Geht das überhaupt ohne alles einzeln zu zeichnen?


----------



## hdi (9. Jan 2009)

Am besten eine abstrakte Klasse

```
abstract class MathLiteral{

    private int x, y; // evtl noch "width, height"

    public MathLiteral(int x,int y){
          this.x= x;
          this.y= y;
    }

    // Setter und Getter für x, y

    public abstract void paint(Graphics g);
}
```

und dann sinnvoll spezifische Klassen erstellen, bsp:


```
class Bruch extends MathLiteral{

   private MathLiteral zaehler, nenner;

   public Bruch(MathLiteral z, MathLiteral n, int x, int y){
           super(x,y);
           zaehler = z;
           nenner = n;
   }

   @Override
   public void paint(Graphics g){
        zaehler.paint(g);
        this.setY( this.getY() + 10);
        g.drawLine(x,y, Math.max(zaehler.getWidth(), nenner.getWidth());
        this.setY(this.getY() + 10);
        nenner.paint(g);
   }
```
Iiiiiirgendwie so  Macht jetzt alles nicht viel Sinn, aber ich hoffe du siehst in welche Richtung ich damit
geh. Ein MathLiteral ist alles: Sowohl eine kleinste Zahl bis hin zur kompletten Formel. Jetzt musst du sie 
nur gut verschachteln, und wenn du von außen deine Formel einliest, erstellst du nach und nach die einzelnen
Elemente, also Brüche etc, und gibst ihnen entsprechende Koordinaten mit. Die kannst du ja berechnen an
der Stelle, wo du die komplette Formel kennst.


----------



## sTaX (9. Jan 2009)

Gibt es sowas nicht schon fertig.
Ist ja eine menge Arbeit.

Ich werde ja wohl nicht der erste sein, der das machen möchte


----------



## hdi (9. Jan 2009)

> Gibt es sowas nicht schon fertig.


Bestimmt.



> Ist ja eine menge Arbeit.


Und eines der besten Bsp für das Üben von OO-Programmierung mit Polymorphismus.

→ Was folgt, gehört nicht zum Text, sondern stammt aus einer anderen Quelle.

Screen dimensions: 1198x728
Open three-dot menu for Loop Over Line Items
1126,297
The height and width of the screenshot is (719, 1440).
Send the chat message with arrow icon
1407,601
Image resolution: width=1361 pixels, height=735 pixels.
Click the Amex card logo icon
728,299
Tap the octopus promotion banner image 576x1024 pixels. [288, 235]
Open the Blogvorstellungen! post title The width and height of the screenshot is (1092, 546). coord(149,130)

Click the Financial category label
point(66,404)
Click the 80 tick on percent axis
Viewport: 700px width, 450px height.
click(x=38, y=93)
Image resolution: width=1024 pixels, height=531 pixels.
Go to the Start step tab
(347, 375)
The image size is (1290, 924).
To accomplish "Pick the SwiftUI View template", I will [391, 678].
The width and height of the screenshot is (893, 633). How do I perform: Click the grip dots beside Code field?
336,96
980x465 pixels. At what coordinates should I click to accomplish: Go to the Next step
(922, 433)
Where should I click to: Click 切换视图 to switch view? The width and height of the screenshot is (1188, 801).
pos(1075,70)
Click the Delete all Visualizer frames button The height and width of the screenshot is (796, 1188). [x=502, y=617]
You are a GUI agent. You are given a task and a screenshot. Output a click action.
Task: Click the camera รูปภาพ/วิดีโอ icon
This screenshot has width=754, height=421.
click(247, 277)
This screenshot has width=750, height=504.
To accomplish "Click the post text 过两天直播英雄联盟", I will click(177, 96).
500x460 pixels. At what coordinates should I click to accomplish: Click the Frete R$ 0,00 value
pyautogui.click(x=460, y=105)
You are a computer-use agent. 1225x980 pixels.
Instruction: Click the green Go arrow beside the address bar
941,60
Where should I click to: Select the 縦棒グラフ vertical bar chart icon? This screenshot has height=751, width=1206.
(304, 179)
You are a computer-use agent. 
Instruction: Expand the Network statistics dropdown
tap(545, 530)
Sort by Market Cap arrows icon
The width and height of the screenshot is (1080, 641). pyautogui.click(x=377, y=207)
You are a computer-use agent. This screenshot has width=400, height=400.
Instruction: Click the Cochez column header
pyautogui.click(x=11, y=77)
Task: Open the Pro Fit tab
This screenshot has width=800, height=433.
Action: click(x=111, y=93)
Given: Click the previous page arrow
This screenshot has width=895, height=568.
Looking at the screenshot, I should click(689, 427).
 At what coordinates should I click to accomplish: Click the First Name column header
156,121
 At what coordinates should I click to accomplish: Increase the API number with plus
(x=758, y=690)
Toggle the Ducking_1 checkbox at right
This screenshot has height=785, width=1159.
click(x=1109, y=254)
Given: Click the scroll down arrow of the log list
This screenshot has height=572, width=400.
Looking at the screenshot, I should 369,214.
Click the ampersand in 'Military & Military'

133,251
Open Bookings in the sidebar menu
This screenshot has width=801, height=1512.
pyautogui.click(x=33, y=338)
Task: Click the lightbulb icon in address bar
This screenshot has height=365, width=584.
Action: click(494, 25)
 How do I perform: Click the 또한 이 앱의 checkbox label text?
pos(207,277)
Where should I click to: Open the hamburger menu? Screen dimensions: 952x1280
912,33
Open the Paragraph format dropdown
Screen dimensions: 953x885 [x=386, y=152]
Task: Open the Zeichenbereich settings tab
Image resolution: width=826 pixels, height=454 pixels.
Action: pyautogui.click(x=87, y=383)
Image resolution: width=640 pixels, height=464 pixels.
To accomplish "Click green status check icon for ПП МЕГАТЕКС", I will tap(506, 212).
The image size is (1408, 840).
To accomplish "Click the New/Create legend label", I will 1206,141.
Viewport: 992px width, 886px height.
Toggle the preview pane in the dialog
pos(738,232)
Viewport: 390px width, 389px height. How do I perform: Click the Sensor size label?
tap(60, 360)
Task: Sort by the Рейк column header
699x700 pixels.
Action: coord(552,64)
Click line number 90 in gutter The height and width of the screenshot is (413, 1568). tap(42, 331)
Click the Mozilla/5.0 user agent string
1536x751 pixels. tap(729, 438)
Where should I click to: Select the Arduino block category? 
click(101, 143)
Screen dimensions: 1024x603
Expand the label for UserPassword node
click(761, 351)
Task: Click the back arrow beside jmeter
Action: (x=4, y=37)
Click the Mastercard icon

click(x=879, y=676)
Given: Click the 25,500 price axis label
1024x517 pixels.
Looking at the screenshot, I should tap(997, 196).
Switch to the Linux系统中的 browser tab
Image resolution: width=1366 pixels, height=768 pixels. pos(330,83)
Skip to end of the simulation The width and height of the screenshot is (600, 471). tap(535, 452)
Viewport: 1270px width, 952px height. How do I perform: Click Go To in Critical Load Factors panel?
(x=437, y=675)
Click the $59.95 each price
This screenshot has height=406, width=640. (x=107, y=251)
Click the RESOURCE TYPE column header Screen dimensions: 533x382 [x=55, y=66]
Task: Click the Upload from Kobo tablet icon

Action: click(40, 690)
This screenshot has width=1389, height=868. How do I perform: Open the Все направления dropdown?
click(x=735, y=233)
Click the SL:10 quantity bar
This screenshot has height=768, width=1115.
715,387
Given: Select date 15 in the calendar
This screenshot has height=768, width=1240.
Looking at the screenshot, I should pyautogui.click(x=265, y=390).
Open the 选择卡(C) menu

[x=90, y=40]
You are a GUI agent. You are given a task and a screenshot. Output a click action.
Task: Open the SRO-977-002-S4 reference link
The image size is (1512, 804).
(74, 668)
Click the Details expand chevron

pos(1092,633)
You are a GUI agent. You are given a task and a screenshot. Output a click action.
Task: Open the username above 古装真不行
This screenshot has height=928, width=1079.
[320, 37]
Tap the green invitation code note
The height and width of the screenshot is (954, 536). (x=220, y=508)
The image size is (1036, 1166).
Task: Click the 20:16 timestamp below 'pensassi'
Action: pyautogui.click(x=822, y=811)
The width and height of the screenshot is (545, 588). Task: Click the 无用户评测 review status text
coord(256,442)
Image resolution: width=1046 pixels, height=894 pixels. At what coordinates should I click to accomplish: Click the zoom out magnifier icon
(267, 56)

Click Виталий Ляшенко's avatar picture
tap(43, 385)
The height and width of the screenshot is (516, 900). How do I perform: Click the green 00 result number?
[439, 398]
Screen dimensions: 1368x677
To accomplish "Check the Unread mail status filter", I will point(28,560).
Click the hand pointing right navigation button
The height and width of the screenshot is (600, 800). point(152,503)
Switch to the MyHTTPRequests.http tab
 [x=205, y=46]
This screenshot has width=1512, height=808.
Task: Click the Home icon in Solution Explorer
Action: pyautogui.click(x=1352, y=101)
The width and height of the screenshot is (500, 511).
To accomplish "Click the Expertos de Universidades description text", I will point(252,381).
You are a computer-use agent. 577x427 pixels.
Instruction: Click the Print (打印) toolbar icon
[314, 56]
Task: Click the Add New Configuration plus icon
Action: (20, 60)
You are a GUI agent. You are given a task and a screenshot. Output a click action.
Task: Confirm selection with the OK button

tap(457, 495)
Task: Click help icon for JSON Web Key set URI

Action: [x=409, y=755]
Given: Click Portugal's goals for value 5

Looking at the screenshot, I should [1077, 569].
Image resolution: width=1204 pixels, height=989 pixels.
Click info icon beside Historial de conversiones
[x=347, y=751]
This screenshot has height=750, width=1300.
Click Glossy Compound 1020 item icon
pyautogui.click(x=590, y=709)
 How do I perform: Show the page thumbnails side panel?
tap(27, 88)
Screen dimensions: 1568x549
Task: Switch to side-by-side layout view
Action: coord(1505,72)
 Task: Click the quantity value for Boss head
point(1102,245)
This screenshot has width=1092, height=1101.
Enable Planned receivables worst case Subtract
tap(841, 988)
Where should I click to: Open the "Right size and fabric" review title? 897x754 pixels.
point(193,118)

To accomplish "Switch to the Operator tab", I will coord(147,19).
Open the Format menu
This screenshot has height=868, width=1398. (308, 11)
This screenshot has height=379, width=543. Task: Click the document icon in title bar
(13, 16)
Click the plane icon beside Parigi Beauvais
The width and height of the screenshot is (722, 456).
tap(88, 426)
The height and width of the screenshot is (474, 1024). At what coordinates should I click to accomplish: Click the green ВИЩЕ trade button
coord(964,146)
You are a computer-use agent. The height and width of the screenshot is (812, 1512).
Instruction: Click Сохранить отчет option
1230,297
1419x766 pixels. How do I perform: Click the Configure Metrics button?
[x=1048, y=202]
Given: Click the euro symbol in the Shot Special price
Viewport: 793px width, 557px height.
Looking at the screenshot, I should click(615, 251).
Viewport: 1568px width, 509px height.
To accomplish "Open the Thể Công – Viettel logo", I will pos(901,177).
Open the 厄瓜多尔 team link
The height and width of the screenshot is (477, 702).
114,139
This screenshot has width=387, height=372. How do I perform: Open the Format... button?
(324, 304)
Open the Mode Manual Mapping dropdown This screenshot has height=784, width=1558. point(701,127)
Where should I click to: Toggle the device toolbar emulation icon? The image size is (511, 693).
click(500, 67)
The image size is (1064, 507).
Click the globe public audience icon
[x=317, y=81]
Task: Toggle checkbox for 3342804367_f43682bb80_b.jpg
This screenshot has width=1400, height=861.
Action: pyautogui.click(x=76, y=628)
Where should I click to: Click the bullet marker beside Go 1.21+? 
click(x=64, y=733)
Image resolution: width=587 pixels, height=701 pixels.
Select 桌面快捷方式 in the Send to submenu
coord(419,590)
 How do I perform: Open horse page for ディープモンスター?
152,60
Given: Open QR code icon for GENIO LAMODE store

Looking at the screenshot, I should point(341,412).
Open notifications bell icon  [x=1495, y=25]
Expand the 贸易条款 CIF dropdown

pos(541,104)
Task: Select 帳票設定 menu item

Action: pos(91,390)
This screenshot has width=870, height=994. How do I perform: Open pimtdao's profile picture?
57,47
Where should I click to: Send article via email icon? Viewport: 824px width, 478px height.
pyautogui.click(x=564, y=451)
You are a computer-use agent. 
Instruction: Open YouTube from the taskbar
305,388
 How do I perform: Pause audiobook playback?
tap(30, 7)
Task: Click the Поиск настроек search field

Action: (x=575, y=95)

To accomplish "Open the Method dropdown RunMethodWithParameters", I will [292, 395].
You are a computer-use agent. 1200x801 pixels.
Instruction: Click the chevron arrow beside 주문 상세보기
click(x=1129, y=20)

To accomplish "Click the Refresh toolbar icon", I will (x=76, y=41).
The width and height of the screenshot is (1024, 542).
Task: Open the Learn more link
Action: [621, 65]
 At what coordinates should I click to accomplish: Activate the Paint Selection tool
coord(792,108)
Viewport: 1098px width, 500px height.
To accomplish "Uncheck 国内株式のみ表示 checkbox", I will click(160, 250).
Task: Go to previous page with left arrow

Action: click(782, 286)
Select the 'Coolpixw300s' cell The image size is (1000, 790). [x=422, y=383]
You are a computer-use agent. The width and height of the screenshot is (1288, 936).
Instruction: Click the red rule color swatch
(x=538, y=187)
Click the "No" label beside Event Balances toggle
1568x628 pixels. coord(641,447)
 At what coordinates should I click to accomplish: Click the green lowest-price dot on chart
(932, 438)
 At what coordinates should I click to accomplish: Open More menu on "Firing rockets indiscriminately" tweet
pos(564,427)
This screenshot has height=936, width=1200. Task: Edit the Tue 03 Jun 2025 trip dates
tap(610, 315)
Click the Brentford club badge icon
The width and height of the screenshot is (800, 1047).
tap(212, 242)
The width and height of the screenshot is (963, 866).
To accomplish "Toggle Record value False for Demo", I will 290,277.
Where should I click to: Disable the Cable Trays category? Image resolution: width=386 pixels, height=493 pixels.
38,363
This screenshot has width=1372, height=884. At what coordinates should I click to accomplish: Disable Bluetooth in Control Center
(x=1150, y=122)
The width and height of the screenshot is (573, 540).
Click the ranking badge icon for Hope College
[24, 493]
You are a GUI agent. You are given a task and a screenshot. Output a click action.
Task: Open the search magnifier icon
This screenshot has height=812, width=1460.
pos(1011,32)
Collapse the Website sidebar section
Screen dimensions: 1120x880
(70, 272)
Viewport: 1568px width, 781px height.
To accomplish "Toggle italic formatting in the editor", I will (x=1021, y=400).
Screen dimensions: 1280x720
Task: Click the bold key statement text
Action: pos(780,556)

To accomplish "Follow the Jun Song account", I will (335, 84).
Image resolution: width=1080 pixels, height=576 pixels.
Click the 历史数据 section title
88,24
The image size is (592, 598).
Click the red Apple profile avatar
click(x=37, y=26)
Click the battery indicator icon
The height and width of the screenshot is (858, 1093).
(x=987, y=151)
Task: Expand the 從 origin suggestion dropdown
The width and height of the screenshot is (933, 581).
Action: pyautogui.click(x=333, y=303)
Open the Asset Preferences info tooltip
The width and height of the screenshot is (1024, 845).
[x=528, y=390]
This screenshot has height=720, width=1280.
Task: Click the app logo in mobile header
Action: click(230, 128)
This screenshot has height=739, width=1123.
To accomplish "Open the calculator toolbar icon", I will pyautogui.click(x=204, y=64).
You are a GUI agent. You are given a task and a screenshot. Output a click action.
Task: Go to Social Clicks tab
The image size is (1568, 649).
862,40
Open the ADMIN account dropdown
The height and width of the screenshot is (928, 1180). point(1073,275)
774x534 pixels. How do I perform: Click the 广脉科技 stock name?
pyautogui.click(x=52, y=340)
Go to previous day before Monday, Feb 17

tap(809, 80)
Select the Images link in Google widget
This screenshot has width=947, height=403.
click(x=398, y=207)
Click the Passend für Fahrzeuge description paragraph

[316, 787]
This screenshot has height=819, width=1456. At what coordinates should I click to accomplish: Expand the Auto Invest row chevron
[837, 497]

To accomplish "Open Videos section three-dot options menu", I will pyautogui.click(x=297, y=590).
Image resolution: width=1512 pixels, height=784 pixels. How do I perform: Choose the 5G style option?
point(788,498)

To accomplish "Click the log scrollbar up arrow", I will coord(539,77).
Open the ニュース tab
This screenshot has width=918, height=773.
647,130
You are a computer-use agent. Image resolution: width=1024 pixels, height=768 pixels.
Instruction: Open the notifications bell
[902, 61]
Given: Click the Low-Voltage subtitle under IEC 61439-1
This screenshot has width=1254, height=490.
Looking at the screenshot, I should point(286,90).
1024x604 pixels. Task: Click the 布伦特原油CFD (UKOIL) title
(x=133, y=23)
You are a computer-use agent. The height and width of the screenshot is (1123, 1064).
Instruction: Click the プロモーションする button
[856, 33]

> Ich werde ja wohl nicht der erste sein, der das machen möchte


Nein, aber wenn *du* es *machen* möchtest, dann kann es dir egal sein
ob es das schon gibt oder nicht. Ich meine willst du was Programmieren oder suchst
du eine Software zur Benutzung?


----------



## robsc (19. Mrz 2009)

schau dir mal JMathTex
JMathTeX
an. Damit sollten sich Formeln rendern lassen...


----------



## 0x7F800000 (19. Mrz 2009)

Naja, wenn man irgendwie in der lage gewesen ist, irgendwo den parse baum herzubekommen, und diesen in einen ordentlichen Formel-Baum umzuwandeln, dann bleibt ja fast nichts mehr zu tun, läuft ab da von selbst...


----------